One remembers the hullaballoo, the tempest in a teapot, that ensued in the late 1980s when two ladies dressed in “traje de mestiza” allegedly appeared in the upper portion of the magnificent “Spoliarium” painting after restoration work.  The restorer was panned from Forbes Park to Santa Ana to Manila and back again.  Art world wits and wags took turns in identifying the two women, or two men in drag as they also thought:  “Urbana at Feliza!  Paula and Candida!  Madame and Meldy Co!  Cory and Bea!”  and so forth and so on.

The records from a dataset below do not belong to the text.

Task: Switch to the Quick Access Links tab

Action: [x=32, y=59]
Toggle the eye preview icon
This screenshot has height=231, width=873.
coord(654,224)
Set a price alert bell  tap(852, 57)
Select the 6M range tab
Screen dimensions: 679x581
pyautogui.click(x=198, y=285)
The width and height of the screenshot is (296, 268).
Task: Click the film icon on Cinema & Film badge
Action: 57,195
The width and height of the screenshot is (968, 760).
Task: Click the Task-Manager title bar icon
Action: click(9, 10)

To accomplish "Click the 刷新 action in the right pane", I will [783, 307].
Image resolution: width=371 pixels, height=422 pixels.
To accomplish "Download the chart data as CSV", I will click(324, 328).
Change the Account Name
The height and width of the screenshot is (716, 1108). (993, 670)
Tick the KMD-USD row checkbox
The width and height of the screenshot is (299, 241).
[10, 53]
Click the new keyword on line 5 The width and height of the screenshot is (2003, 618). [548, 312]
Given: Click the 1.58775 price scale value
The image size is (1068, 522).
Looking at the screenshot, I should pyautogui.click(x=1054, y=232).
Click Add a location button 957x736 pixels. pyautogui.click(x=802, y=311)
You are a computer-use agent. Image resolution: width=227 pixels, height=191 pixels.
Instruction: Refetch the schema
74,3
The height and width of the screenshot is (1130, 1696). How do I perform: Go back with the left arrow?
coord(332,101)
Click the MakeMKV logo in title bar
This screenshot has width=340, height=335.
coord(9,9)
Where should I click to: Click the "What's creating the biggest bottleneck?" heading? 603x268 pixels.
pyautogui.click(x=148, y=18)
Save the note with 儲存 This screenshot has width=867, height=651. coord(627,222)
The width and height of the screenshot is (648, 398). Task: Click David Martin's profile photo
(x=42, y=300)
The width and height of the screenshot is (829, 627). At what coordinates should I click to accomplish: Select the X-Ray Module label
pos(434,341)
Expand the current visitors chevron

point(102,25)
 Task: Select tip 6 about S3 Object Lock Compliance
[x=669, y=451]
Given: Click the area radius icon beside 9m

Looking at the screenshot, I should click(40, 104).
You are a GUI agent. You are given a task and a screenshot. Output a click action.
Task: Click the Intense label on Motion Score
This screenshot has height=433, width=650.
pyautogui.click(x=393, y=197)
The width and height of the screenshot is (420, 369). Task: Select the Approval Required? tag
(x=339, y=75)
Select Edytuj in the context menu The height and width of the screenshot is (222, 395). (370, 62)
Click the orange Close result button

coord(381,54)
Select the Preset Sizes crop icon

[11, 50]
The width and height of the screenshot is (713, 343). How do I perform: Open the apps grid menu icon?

Just as the Ilocano temper of Juan’s brother General Antonio Luna became widely known when he slapped Felipe Buencamino Sr. in the face [ and by that practically received his death sentence  😛 ;  General Luna slapping Buencamino Sr. is a lingering story but the circumstances remain unclear;  apparently, General Luna insulted Buencamino Sr.’s deceased son Joaquin Arnedo Buencamino, by calling the young man a coward —  at that time, Joaquin had been recently killed while fighting in the battle of San Fernando, Pampanga. ], the same northern temper of Juan Luna gained permanent notoriety when, in an incredible fit of jealousy, he shot his wife Paz “Chiching” Pardo de Tavera and mother-in-law Juliana Gorricho de Pardo de Tavera in their heads at point blank range in the Pardo de Tavera house in Paris, if we are to believe the firsthand account of Luna’s brother-in-law T.H. Pardo de Tavera.  Several accounts have related that both Paz and Juliana had been shot through the doorknob as they tried to block Luna’s jabs and kicks.  However, the big gaping gunshot wounds in the heads of Paz and Juliana could only have been achieved at point blank range.  What was unnerving was that Juan’s and Paz’s young son “Luling” — who later became the famous architect Andres Luna de San Pedro, who designed and constructed the magnificent Crystal Palace arcade on the Escolta [ a mall ] which led to the decline of the fortunes of the Pardo de Tavera — had witnessed the murders at close range.